Well, as I write this brief update, I’ve been hearing about how much rain has fallen in Adelaide as a result of the tropical system moving across the continent at the moment – but unfortunately down south here we have missed out so far…
I say unfortunately because as you know we have been baked with a very hot and dry January and February this summer, and – although this is perfectly normal for this time of year – the drying effect on wetlands has been particularly dramatic. As a result, the drying trend at Gooseneck Swamp is rapidly continuing, but… in some very good news, the impact of the restoration trial can still clearly be observed.
Here are some images to show you the trends over recent months, and how the site currently looks.
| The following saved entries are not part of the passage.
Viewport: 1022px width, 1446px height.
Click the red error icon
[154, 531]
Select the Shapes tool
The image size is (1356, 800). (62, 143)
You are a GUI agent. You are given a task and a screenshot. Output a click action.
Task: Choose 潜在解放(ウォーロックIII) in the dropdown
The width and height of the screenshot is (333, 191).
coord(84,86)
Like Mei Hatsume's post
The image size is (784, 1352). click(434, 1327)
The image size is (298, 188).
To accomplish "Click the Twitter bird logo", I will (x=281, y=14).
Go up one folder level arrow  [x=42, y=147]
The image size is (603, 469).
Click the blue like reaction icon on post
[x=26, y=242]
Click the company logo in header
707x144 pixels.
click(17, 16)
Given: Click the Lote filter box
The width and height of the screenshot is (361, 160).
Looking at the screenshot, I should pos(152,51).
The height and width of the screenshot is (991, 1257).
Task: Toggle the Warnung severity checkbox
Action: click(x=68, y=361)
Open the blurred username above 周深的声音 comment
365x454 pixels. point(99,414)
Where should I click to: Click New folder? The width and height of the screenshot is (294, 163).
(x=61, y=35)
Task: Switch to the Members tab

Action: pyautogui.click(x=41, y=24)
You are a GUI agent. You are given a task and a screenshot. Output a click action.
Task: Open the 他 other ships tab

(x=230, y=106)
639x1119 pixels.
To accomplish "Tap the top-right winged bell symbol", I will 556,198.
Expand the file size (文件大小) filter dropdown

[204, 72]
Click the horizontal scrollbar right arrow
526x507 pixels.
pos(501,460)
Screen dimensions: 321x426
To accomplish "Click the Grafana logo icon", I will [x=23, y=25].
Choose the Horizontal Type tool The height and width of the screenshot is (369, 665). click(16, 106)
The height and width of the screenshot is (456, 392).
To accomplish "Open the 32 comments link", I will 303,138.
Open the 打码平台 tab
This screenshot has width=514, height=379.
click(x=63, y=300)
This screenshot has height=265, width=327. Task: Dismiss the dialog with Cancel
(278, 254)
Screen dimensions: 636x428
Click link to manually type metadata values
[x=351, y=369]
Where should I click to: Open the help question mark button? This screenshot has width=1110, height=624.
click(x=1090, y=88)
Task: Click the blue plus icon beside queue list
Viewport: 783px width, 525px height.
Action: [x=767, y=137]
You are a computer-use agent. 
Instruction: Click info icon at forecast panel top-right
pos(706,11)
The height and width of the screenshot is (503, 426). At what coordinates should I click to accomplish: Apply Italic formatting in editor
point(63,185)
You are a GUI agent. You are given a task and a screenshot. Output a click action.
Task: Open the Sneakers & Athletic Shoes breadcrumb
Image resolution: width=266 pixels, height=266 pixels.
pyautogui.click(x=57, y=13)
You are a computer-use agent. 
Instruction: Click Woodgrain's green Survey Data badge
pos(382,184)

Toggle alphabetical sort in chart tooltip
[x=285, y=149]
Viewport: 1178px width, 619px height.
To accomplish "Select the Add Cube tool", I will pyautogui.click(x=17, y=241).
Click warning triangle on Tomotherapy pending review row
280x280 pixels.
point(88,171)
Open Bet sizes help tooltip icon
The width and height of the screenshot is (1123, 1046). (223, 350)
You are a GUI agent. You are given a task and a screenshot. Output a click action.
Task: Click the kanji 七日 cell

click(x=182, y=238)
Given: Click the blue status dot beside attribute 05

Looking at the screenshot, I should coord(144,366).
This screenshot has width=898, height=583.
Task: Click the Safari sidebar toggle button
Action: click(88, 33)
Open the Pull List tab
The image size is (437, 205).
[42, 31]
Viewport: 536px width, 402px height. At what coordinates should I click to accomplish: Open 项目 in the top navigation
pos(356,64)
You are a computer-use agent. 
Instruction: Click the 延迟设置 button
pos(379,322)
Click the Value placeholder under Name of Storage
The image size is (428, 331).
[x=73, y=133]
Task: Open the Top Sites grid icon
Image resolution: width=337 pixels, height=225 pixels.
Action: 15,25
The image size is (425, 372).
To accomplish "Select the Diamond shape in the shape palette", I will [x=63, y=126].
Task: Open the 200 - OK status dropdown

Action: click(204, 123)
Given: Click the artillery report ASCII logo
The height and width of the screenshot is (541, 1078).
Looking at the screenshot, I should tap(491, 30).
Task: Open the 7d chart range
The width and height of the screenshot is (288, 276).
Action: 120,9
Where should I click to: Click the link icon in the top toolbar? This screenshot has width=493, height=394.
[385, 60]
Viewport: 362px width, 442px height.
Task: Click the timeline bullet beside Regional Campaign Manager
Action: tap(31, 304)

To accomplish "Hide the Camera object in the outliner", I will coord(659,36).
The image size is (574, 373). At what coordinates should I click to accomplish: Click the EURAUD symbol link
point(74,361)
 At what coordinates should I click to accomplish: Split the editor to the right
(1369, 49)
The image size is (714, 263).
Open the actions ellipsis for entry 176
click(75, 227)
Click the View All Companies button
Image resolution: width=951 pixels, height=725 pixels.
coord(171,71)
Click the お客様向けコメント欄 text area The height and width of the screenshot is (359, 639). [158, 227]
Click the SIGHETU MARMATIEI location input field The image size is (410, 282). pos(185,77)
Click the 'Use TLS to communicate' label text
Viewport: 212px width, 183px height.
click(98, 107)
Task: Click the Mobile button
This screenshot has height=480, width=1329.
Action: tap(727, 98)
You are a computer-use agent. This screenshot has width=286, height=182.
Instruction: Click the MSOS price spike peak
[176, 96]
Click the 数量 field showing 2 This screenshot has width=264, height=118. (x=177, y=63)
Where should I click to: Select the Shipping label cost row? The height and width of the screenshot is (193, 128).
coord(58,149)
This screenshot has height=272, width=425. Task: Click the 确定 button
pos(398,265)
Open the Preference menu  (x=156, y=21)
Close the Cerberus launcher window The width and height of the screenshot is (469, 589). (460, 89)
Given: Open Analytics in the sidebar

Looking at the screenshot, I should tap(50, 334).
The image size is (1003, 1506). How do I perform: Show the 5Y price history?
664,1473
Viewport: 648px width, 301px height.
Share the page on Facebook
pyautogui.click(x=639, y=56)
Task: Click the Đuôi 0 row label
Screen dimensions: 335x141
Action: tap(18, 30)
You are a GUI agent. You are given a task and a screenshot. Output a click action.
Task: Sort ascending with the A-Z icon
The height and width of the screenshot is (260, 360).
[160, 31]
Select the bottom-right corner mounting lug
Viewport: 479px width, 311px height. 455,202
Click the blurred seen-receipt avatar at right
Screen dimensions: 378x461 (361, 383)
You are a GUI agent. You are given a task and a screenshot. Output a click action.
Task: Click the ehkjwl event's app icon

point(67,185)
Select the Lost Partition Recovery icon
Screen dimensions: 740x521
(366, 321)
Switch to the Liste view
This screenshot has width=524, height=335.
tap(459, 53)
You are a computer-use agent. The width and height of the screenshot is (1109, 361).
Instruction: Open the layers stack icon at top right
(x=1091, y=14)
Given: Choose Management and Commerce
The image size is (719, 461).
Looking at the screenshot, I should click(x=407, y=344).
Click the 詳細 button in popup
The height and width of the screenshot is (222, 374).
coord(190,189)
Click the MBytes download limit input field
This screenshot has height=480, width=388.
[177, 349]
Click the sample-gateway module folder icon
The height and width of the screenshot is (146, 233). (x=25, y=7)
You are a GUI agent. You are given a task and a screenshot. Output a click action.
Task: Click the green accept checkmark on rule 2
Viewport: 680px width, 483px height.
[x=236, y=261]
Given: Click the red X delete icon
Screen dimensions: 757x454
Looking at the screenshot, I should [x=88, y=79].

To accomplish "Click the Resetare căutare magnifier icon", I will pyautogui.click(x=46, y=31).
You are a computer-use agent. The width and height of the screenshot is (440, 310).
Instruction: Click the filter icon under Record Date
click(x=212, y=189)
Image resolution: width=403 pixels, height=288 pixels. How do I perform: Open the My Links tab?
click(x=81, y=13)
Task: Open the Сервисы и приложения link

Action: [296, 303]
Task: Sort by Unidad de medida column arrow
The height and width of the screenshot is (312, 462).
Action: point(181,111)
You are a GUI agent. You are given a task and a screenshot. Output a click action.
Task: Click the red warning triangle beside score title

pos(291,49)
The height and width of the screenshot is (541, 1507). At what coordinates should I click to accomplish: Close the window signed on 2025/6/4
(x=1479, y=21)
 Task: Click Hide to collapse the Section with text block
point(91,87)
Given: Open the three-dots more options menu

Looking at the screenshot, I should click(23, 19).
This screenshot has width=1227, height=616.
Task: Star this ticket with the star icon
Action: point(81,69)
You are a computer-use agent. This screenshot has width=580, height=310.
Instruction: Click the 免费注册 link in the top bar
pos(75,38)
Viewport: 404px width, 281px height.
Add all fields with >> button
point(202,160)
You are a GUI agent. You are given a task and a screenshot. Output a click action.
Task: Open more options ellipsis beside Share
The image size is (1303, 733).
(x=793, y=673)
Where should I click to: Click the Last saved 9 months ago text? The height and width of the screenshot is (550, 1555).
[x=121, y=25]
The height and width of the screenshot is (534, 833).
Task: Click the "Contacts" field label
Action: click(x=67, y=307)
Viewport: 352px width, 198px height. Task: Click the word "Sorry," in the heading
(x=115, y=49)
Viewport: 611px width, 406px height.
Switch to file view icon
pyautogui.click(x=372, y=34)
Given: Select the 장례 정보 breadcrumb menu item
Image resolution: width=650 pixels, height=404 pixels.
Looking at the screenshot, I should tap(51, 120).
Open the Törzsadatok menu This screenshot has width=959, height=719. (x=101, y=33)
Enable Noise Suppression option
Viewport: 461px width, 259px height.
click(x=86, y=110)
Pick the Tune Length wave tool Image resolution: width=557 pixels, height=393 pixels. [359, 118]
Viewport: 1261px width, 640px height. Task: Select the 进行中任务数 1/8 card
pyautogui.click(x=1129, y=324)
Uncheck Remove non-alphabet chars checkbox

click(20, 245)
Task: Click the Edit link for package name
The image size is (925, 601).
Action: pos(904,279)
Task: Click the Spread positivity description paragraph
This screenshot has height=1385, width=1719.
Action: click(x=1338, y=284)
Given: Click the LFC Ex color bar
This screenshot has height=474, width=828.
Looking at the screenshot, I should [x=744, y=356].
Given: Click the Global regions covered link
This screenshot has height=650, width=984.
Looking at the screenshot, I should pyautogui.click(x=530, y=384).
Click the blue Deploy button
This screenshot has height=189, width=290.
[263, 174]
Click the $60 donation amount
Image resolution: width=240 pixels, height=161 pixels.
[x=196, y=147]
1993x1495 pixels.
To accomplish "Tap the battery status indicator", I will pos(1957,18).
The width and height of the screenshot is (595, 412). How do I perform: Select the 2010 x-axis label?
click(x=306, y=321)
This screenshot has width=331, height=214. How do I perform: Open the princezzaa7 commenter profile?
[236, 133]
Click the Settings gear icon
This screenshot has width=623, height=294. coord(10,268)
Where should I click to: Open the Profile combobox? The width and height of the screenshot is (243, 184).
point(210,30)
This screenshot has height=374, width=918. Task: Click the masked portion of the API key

The photos looking over the wetland throughout the season now tell a dramatic story of change. Please click on the images to enlarge them.
Most importantly however, the trial sandbag weir structure is still holding water back, with the downstream section of the drain now dry – clearly showing the positive impact of the trial on retaining water in Gooseneck Swamp. In fact, it is clear that without the trial structure in place, Gooseneck Swamp would have completely dried out some time ago. Given our previous observations and the number of waterbirds seen in the shrinking sections of the swamp still holding water at the moment, I think it is safe to say that Year 1 of the trial has been a huge success, by extending the depth and duration of inundation well into the summer months.
So, for those of you that helped us fill sandbags and build the trial structure to restore this wetland back in August last year – well done on a great result!